Task objective: Quote, word for word, the line containing "Instruction: Open the alibre.com hyperlink" and all lines that follow it to the end of the records, with no pictures.

==== Source data

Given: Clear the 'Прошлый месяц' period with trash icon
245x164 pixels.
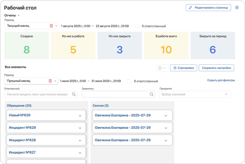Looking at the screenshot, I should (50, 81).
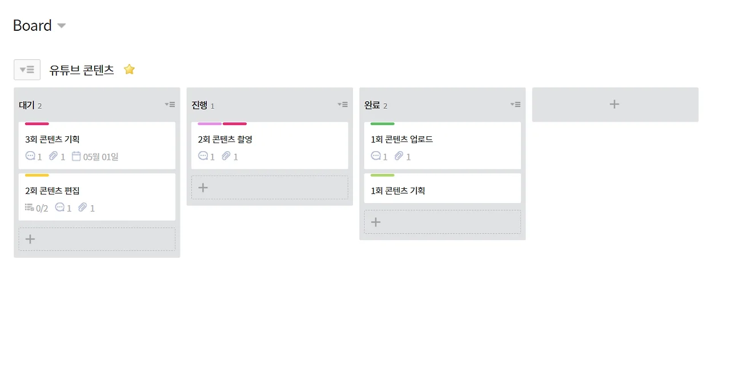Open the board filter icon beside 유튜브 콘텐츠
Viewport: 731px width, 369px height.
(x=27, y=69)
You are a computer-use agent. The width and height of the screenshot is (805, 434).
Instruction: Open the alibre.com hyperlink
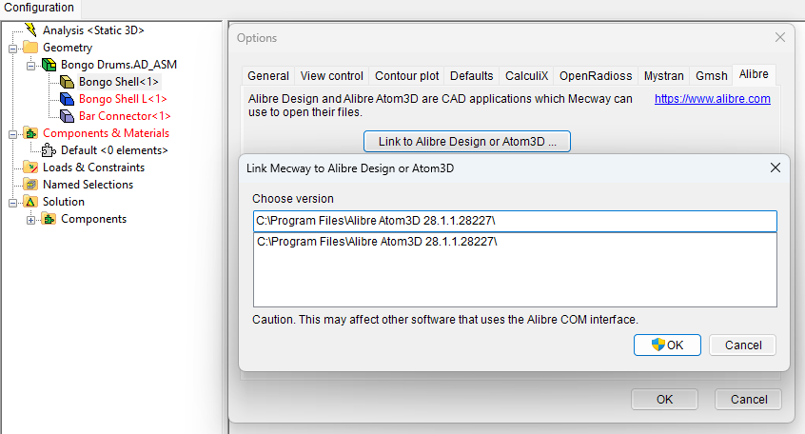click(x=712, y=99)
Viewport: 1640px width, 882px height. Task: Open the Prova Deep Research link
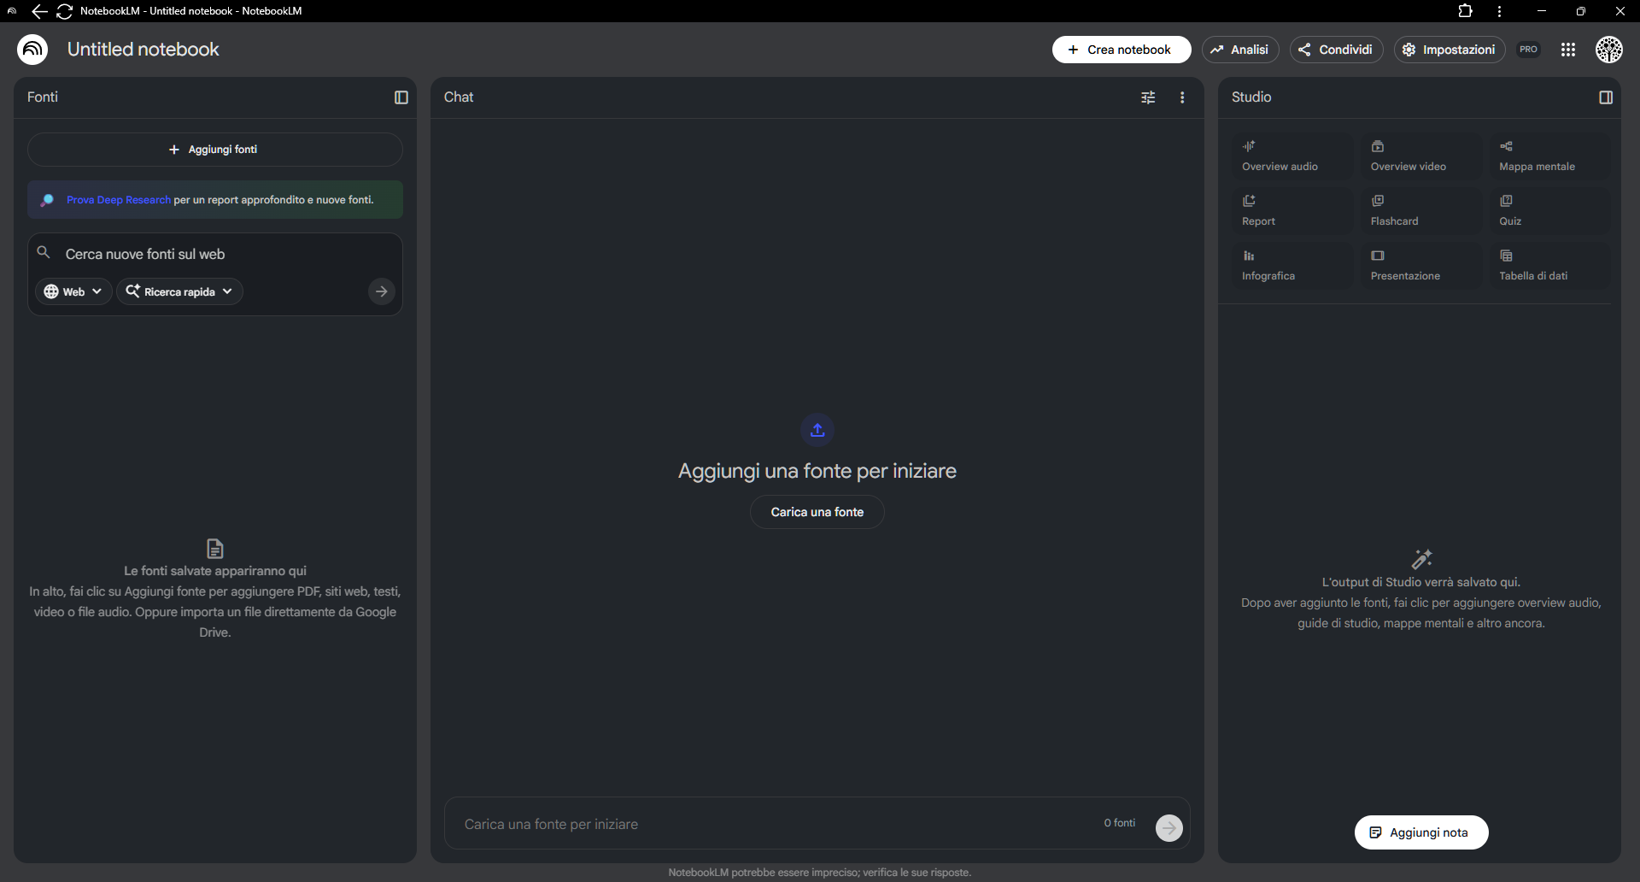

========

Your response:
Instruction: Open the alibre.com hyperlink
click(x=712, y=99)
Viewport: 1640px width, 882px height. Task: Open the Prova Deep Research link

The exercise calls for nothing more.